Everything “politically correct” threatens to strangle the public conversation that nurtures democracy, and the growing numbers of skeptics eager to show their righteous contempt for it might be interested to know the origins of the term, which has been revived from its original use. It’s a wicked attitude intended to stifle the conscience and suppress belief and conviction.
The term “politically correct” was coined in the late 1920s by the Soviets and their ideological allies around the world to describe why the views of certain of the party faithful needed correction to the party line.
The great example was the Spanish-French artist Pablo Picasso. Picasso, a commercial opportunist and a gifted and original artistic thinker, signed on to Communist causes from his sinecure in the West. It was always healthier and more convenient in the era of Josef Stalin be a Communist at a safe distance from the original source. No one wanted to risk joining the long line to the graveyard of Stalin’s domestic enemies, as his ideology zigged and zagged according to the needs of the Kremlin to keep a firm hold on power.
Stalin was determined to control every aspect of life. He didn’t know much about art, but he knew what he liked. He proclaimed “Soviet realism” as the only norm at the artists’s easel. Soviet realism was the art of the poster, usually of big-muscled men and women working on tractors or harvesting grain. The art was less inspired and refined as Norman Rockwell’s Saturday Evening Post covers, but realistic in the Rockwell way. Abstract art, which deviated from “photographic realism,” was taboo, and Soviet artists who dared to stray suffered for even attempting anything original.

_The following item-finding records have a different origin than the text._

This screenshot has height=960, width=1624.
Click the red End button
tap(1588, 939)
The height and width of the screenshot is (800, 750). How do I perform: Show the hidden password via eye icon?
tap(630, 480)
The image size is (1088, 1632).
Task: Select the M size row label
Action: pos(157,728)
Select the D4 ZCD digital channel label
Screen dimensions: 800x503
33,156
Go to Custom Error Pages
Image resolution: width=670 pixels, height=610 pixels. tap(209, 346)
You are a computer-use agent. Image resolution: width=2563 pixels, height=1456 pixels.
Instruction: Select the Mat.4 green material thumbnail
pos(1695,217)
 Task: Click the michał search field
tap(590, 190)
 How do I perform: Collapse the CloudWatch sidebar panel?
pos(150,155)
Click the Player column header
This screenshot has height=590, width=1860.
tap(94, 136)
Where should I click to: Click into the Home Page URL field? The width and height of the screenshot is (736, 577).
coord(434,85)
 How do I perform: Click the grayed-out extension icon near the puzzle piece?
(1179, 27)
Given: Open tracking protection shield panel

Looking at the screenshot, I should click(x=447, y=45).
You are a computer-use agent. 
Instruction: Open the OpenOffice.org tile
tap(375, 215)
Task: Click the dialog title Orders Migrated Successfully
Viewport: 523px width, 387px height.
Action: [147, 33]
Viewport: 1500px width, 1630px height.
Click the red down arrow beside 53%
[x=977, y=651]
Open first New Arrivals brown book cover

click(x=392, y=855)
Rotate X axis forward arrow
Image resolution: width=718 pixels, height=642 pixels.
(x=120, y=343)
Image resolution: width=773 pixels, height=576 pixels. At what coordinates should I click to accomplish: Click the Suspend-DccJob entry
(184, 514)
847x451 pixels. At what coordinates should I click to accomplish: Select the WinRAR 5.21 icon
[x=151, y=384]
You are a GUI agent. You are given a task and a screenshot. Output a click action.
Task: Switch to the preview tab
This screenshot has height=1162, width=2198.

This created a problem, particularly in the West. What must be done with Picasso? The Communists wanted to make maximum use of Picasso’s name to recruit followers and to support Communist initiatives in the West. Picasso’s art was anything but photographic, depicting brawny farmers and resolute ironworkers, and there had to be an explanation of why the contradiction was tolerated. The phrase “politically correct” was introduced as the “but” of why a public figure could be nominally considered a loyal and faithful member of the party while straying. Because he was useful to the party, Picasso was nevertheless to be regarded as correct for politics’ sake.
So now we’ve come full circle. The young “revolutionaries” on the college campus who style themselves “leftist,” can be politically correct. They demand suppression of the virtues of the larger public in pursuit of an unassailable noble cause.
Liberty and freedom of expression are always vulnerable, and in any society. Listening to someone with whom you disagree can make your head ache and your teeth itch. Their defense requires a subtlety far beyond being politically correct. The lodestar of conscience, attributed, falsely, to Voltaire (the sentiment is older than he is) is the guide to a free and open society: “I disapprove of what you say, but I will defend to the death your right to say it.”
The young self-proclaimed idealists are far from understanding, appreciating and implementing this basic demand for human liberty. It’s a sad comment on our times that the spirit of the university, which is meant to be the heart of free discussion and exchange of ideas, has been abandoned on many campuses. The Communists invented the term “politically correct” to camouflage their destructive manipulation of idealism to suit it for totalitarian purposes. The term carried no honor then and it carries none today.